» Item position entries
----------------
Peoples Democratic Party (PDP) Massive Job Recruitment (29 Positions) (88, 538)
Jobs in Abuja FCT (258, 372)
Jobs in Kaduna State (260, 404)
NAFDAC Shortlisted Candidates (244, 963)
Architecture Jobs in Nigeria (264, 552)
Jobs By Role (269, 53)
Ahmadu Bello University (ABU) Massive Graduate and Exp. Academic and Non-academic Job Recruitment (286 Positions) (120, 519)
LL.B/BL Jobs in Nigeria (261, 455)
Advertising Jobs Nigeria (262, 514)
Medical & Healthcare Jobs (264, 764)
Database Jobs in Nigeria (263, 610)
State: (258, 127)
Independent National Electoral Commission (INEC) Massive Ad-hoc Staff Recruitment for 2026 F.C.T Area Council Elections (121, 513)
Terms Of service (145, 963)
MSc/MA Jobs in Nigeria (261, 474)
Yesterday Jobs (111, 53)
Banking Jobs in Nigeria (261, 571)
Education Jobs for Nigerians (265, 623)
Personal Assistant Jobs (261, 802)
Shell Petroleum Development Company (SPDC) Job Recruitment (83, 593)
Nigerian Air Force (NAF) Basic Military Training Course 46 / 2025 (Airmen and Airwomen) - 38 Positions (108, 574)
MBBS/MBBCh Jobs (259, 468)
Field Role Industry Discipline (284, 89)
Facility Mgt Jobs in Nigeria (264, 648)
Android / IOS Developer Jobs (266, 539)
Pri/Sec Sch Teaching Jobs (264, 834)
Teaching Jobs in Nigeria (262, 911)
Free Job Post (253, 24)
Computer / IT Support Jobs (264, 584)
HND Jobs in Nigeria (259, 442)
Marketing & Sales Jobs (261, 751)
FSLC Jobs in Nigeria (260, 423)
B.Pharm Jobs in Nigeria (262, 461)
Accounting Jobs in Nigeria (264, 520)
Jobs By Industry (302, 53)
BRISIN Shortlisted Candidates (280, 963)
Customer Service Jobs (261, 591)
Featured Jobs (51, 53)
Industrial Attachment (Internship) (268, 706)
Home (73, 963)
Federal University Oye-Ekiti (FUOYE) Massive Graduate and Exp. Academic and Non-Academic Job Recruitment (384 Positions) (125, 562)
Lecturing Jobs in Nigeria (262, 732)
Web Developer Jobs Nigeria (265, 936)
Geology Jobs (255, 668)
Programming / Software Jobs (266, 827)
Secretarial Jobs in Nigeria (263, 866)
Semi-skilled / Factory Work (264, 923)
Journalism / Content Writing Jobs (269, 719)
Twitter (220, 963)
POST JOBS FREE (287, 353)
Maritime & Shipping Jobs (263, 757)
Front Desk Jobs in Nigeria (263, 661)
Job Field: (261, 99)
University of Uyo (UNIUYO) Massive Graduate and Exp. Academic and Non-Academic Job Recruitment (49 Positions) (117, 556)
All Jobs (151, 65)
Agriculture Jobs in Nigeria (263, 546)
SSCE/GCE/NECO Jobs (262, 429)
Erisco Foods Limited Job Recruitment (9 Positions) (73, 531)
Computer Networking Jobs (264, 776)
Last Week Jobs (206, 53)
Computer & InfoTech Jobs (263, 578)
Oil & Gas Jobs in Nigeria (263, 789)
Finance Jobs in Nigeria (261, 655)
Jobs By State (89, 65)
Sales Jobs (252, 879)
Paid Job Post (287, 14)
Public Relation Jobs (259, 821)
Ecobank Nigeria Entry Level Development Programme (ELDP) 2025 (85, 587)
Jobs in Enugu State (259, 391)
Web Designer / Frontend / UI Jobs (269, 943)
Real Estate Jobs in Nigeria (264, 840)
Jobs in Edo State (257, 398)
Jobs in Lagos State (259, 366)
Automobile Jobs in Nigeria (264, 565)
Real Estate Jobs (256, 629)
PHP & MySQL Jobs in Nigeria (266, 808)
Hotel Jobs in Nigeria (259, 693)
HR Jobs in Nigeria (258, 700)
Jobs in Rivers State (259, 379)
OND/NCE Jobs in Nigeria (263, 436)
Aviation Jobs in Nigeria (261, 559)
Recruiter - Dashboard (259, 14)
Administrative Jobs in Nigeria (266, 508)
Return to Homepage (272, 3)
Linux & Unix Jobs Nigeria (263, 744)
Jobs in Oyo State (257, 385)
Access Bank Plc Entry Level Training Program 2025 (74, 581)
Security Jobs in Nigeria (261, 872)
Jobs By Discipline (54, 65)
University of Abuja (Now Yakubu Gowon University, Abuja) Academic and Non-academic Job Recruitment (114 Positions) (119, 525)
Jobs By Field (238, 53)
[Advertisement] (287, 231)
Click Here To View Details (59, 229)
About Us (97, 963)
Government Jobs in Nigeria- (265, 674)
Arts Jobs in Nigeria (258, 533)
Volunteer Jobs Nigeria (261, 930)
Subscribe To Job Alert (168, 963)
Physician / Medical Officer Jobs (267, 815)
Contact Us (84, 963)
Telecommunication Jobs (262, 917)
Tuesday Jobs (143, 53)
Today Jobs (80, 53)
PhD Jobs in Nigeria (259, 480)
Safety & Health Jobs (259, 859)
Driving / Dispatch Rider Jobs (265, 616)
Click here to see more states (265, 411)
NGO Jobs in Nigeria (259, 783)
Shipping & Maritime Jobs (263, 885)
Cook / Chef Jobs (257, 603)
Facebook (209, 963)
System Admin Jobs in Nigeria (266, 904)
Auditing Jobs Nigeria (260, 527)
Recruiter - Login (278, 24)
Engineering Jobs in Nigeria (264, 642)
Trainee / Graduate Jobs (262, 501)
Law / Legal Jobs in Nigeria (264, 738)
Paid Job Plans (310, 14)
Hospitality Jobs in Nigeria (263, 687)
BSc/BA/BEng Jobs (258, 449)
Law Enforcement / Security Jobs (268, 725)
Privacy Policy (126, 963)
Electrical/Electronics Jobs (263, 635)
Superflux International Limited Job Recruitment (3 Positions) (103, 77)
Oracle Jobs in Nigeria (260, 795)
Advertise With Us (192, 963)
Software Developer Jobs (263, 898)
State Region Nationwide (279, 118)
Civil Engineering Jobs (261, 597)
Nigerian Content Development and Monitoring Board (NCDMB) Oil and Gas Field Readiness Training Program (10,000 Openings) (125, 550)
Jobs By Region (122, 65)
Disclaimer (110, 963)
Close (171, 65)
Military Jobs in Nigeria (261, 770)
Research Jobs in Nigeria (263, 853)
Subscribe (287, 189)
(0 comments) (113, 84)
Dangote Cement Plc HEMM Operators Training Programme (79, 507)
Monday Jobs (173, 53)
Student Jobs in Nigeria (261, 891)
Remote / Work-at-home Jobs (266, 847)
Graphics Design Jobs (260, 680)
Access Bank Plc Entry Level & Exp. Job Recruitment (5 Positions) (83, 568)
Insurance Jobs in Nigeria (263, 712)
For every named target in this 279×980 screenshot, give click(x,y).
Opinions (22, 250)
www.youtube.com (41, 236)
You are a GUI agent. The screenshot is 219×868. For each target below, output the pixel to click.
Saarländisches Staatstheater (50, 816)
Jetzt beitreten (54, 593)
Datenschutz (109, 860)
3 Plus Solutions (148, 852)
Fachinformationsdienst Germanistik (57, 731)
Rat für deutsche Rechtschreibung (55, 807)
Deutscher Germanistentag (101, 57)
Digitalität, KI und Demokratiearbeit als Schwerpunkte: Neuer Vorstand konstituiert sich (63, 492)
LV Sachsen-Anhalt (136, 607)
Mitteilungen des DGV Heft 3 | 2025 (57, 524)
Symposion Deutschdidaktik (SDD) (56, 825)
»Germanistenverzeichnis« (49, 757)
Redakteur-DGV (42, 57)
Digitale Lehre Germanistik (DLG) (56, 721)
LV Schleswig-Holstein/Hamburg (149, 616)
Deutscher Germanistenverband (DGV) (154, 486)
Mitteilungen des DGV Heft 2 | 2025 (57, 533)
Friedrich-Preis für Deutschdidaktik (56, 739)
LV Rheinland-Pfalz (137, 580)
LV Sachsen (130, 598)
----------------
» WHAT IS REQUIRED
Quote the lines from the start of the records through the line containing "Advertising Jobs Nigeria (262, 514)", word for word.

» OUTPUT BELOW
Peoples Democratic Party (PDP) Massive Job Recruitment (29 Positions) (88, 538)
Jobs in Abuja FCT (258, 372)
Jobs in Kaduna State (260, 404)
NAFDAC Shortlisted Candidates (244, 963)
Architecture Jobs in Nigeria (264, 552)
Jobs By Role (269, 53)
Ahmadu Bello University (ABU) Massive Graduate and Exp. Academic and Non-academic Job Recruitment (286 Positions) (120, 519)
LL.B/BL Jobs in Nigeria (261, 455)
Advertising Jobs Nigeria (262, 514)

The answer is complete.